B. Une variante : Le régime de la communauté universelle avec attribution au survivant en usufruit

Certaines clauses particulières permettent d’atténuer les effets du régime de la communauté universelle avec attribution au survivant :

- D’une part, les époux peuvent parfaitement exclure de la communauté universelle certains biens ou certaines catégories de biens.

- D’autre part la clause de partage inégal peut prévoir une autre formule que l’attribution intégrale de la communauté au survivant en pleine propriété (Attribution en usufruit seulement, et non en pleine propriété - transmission au survivant d’une quote-part déterminée (3/4, 4/5èmes etc ...) - attribution uniquement au profit de la femme si c’est le mari qui prédécède, ou vice-versa...)
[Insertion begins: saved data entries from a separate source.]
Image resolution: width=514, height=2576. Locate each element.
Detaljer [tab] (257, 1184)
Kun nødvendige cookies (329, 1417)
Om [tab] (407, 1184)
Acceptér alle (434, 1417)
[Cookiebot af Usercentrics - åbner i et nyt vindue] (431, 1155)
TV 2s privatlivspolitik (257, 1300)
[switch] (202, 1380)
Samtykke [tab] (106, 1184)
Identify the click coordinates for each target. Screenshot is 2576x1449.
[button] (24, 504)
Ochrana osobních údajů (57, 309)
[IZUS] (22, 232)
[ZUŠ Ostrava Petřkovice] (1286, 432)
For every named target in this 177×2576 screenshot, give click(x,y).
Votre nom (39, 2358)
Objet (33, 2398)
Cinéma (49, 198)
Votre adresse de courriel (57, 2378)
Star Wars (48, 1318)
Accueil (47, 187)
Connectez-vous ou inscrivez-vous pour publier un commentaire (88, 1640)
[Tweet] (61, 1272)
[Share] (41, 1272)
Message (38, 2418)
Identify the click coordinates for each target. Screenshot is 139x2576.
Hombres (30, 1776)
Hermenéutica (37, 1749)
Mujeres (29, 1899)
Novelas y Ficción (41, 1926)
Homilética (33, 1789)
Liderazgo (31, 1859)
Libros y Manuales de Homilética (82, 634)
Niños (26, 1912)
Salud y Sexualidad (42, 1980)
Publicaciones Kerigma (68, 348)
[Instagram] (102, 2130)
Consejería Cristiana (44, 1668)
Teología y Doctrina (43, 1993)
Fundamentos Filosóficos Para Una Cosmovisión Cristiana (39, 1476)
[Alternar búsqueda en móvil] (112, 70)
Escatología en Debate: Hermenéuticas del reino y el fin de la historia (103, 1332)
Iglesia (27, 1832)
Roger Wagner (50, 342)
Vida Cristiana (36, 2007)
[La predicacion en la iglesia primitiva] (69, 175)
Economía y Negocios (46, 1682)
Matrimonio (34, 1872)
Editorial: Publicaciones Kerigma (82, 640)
Parmi toutes ces clauses, l’attribution universelle au survivant en usufruit retient notre attention. En effet, une telle stipulation est susceptible de ménager à la fois les intérêts du conjoint survivant et des enfants.
 

1. Présentation du régime

En cas de dissolution d’un tel régime matrimonial par divorce, chacun des époux peut prétendre à la moitié de la communauté universelle. En cas de dissolution de la communauté universelle par décès, l’époux survivant a droit, outre sa moitié de communauté, à l’usufruit de la part du prédécédé. En conséquence les enfants ne recueillent, dans la succession de leur auteur, que de la nue-propriété.
 

2. Avantages et inconvénients du régime

- La protection du conjoint survivant est bonne, puisqu’il possède la moitié de la communauté en pleine propriété et l’autre moitié en usufruit. En conséquence, le train de vie du conjoint n’est pas modifié. Le conjoint recueille cet usufruit en franchise de droit de mutation à titre gratuit. Il n’est pas propriétaire de l’intégralité du patrimoine familial. Ce dernier ne peut donc, à sa guise, le dilapider intégralement.

- Quant aux enfants, ceux-ci héritent de la nue-propriété de la moitié du patrimoine familial. Ils supportent donc l’impôt de mutation sur la valeur de cette nue-propriété, mais peuvent bénéficier du paiement différé des droits de mutation au second décès. Au second décès, ils héritent de la pleine propriété de l’autre moitié du patrimoine familial. Ils supportent l’impôt de mutation sur la valeur de cette moitié en pleine propriété.

- Cette transmission en deux temps permet d’épuiser deux fois les abattement et les basses tranches du barème. Enfin, au décès du survivant des époux, l’usufruit accordé au conjoint survivant recolle à la nue-propriété en franchise de droit. Cet usufruit n’a, a aucun moment, supporté l’impôt.

- La protection du conjoint survivant n’est pas aussi bonne que si ce dernier était propriétaire du tout. La vente d’un bien par le conjoint survivant implique soit l’accord des deux enfants, soit un partage préalable de l’indivision post-communautaire.

- La communauté universelle est le gage commun de tous les créanciers des époux.
 

3. Conclusion

L’adoption d’un tel régime matrimonial est un bon compromis entre les intérêts des enfants et du conjoint survivant. L’intérêt fiscal n’est pas non plus négligeable. Néanmoins, Cette adoption implique la réorganisation de tout ou partie du patrimoine familial au sein d’une société civile, en vue de permettre le payement différé des droits de succession dus au premier décès.